EXERCISE AIM:
Having found the line containing "Depositphotos (630, 2356)" in the data below, reproduce that line and each one after it to the end, exactly, and include nothing else.
═════ MATERIAL FOR THIS EXERCISE
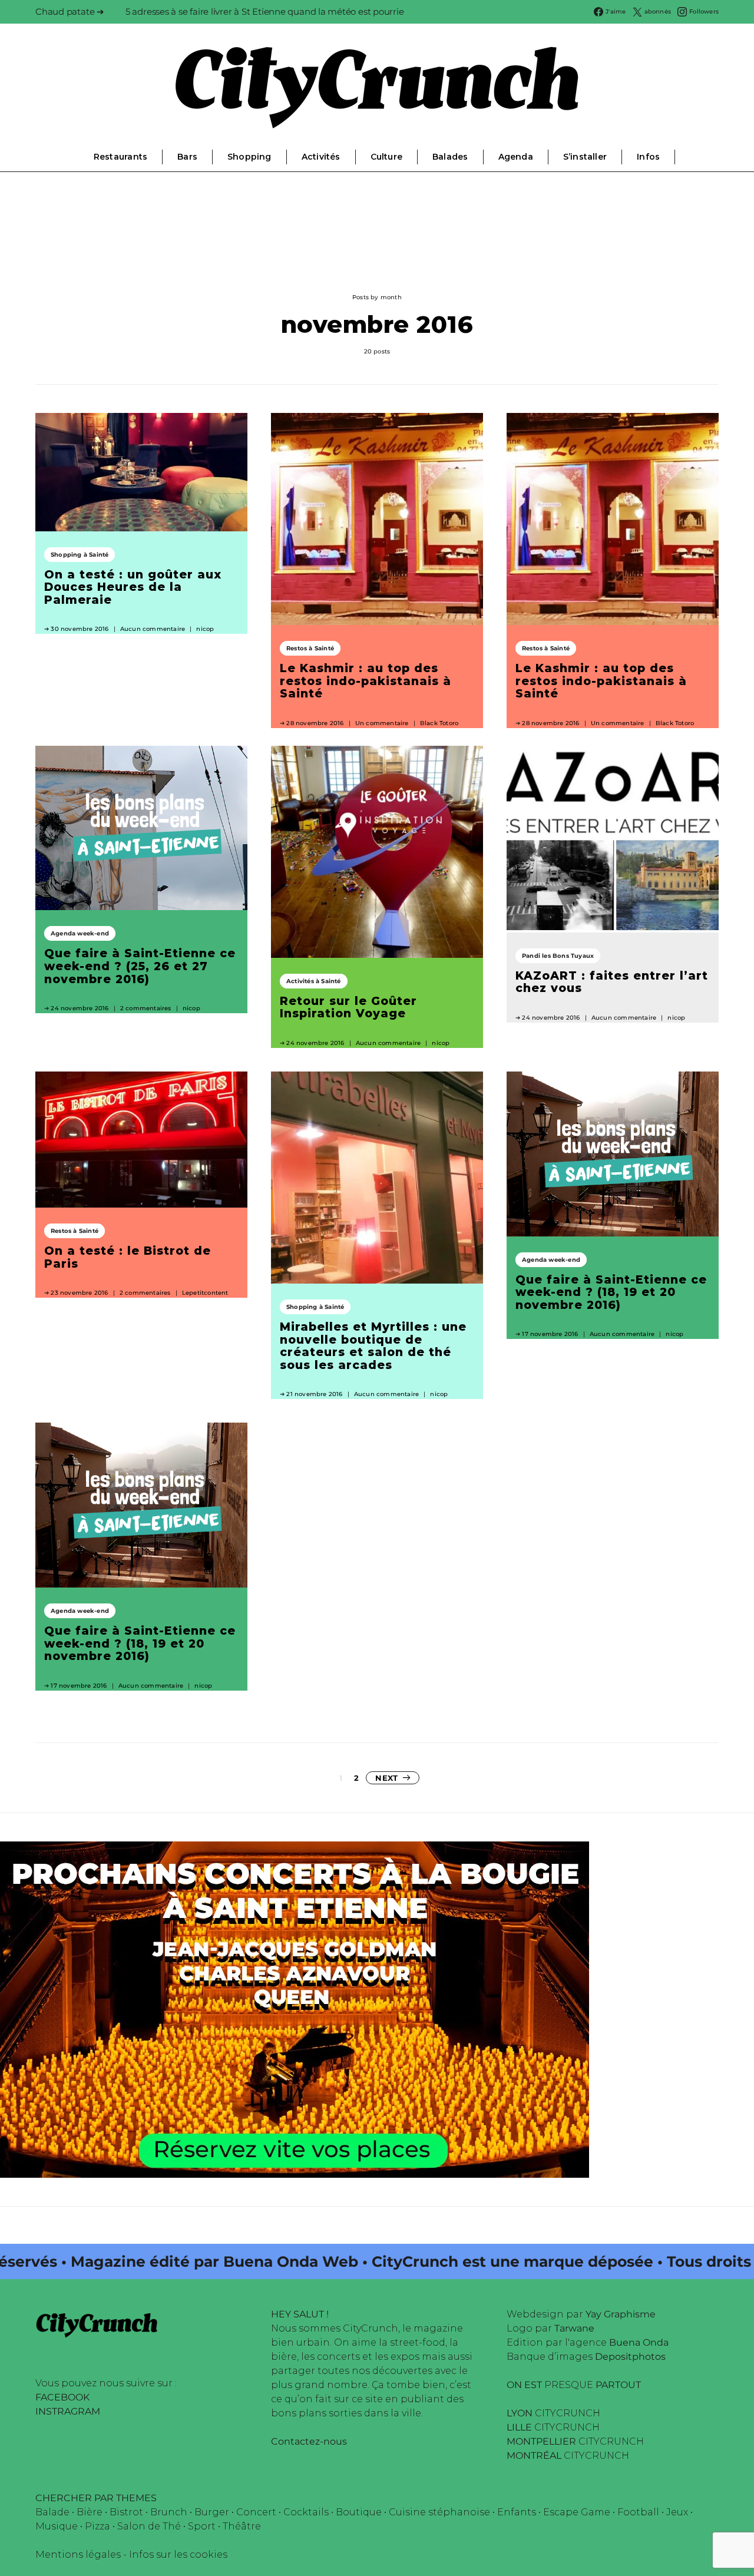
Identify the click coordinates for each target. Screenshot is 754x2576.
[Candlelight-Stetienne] (294, 2009)
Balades (450, 156)
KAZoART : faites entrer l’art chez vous (611, 982)
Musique (56, 2526)
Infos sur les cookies (178, 2554)
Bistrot (126, 2512)
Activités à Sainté (313, 981)
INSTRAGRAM (67, 2411)
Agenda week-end (80, 933)
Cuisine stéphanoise (439, 2512)
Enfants (516, 2512)
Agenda (515, 156)
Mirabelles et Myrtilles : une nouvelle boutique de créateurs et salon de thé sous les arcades (373, 1346)
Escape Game (576, 2512)
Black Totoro (439, 723)
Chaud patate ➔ (69, 11)
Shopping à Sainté (79, 554)
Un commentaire (382, 723)
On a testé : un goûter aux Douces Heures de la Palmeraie (132, 587)
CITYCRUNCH (553, 2413)
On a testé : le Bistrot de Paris (127, 1257)
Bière (89, 2512)
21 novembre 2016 (314, 1394)
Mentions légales (78, 2554)
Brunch (168, 2512)
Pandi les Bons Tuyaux (558, 956)
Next (386, 1778)
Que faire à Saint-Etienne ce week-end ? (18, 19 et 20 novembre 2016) (611, 1292)
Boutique (359, 2512)
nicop (205, 629)
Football (638, 2512)
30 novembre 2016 (79, 629)
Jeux (677, 2512)
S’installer (585, 156)
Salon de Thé (149, 2526)
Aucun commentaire (152, 629)
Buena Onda (639, 2342)
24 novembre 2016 (79, 1008)
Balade (52, 2512)
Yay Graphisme (621, 2314)
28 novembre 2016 (314, 723)
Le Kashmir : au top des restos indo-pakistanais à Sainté (365, 680)
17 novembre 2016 (550, 1334)
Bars (187, 156)
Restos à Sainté (310, 648)
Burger (211, 2512)
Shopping (249, 156)
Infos (648, 156)
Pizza (97, 2526)
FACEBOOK (62, 2397)
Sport (202, 2526)
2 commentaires (145, 1008)
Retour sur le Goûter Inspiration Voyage (348, 1007)
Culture (386, 156)
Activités (321, 156)
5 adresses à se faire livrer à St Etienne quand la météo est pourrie (264, 11)
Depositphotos (630, 2356)
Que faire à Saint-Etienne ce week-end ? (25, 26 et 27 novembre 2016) (140, 966)
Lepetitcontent (205, 1293)
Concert (256, 2512)
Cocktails (306, 2512)
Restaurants (120, 156)
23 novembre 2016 (79, 1293)
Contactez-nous (309, 2441)
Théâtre (242, 2526)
══════════
REPLY TO THE EXERCISE:
Depositphotos (630, 2356)
Que faire à Saint-Etienne ce week-end ? (25, 26 et 27 novembre 2016) (140, 966)
Lepetitcontent (205, 1293)
Concert (256, 2512)
Cocktails (306, 2512)
Restaurants (120, 156)
23 novembre 2016 (79, 1293)
Contactez-nous (309, 2441)
Théâtre (242, 2526)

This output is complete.